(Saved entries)
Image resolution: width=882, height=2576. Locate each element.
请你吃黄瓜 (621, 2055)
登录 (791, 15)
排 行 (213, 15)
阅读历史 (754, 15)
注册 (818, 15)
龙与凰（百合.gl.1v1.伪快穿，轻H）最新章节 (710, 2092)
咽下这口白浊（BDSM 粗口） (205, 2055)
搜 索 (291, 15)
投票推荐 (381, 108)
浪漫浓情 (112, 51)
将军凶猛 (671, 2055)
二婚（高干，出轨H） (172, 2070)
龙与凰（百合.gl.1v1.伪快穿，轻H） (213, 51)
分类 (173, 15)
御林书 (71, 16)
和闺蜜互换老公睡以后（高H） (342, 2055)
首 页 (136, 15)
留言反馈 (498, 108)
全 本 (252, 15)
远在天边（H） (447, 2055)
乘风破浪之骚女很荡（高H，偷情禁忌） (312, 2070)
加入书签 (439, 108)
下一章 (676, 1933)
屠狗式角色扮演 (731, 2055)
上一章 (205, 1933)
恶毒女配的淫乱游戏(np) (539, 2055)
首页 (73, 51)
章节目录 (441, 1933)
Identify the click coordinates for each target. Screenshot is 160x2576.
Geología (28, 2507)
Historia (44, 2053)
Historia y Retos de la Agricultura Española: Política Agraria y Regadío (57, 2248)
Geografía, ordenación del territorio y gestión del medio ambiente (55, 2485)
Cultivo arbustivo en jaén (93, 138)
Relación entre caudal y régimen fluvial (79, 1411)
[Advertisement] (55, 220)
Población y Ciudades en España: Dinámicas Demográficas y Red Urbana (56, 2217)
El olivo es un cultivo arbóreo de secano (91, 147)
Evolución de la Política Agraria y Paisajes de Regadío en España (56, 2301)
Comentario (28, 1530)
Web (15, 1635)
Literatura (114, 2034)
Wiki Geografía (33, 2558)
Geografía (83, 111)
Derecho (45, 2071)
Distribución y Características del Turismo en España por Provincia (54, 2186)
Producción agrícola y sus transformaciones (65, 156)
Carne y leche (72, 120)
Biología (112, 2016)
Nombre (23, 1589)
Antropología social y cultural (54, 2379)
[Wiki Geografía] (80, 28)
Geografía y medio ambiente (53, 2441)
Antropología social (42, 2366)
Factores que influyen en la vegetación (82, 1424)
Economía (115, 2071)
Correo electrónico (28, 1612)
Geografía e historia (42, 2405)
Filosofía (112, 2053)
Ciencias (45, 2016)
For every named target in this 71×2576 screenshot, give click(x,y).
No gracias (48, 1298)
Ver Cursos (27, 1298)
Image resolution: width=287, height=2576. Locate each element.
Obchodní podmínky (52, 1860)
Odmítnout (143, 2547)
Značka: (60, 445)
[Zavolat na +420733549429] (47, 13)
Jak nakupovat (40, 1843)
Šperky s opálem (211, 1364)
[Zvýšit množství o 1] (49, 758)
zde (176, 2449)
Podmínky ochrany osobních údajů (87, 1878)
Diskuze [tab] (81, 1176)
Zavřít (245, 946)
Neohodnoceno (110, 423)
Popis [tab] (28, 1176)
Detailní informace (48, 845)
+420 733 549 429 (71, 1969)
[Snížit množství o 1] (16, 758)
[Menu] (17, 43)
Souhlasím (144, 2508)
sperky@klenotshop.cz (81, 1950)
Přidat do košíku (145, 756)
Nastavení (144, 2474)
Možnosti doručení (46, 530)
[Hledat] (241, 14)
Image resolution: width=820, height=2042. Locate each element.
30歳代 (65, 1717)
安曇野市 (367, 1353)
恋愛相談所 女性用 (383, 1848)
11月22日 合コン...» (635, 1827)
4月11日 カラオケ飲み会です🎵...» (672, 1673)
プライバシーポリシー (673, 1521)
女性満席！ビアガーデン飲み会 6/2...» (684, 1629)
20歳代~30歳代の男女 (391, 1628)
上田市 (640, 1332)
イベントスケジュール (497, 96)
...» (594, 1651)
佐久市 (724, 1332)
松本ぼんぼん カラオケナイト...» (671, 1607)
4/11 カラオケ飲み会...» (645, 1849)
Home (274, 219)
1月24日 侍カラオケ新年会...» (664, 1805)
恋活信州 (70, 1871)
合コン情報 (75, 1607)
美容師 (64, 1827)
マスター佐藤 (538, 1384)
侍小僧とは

Directions for this task
Of all the entries above, repeat only the lines from the line that has "阅读历史 (754, 15)" to the line that has "[Advertisement] (55, 220)", both lines included, exactly.

Answer space
阅读历史 (754, 15)
注册 (818, 15)
龙与凰（百合.gl.1v1.伪快穿，轻H）最新章节 (710, 2092)
咽下这口白浊（BDSM 粗口） (205, 2055)
搜 索 (291, 15)
投票推荐 (381, 108)
浪漫浓情 (112, 51)
将军凶猛 (671, 2055)
二婚（高干，出轨H） (172, 2070)
龙与凰（百合.gl.1v1.伪快穿，轻H） (213, 51)
分类 (173, 15)
御林书 (71, 16)
和闺蜜互换老公睡以后（高H） (342, 2055)
首 页 (136, 15)
留言反馈 (498, 108)
全 本 (252, 15)
远在天边（H） (447, 2055)
乘风破浪之骚女很荡（高H，偷情禁忌） (312, 2070)
加入书签 (439, 108)
下一章 (676, 1933)
屠狗式角色扮演 (731, 2055)
上一章 (205, 1933)
恶毒女配的淫乱游戏(np) (539, 2055)
首页 (73, 51)
章节目录 (441, 1933)
Identify the click coordinates for each target. Screenshot is 160x2576.
Geología (28, 2507)
Historia (44, 2053)
Historia y Retos de la Agricultura Española: Política Agraria y Regadío (57, 2248)
Geografía, ordenación del territorio y gestión del medio ambiente (55, 2485)
Cultivo arbustivo en jaén (93, 138)
Relación entre caudal y régimen fluvial (79, 1411)
[Advertisement] (55, 220)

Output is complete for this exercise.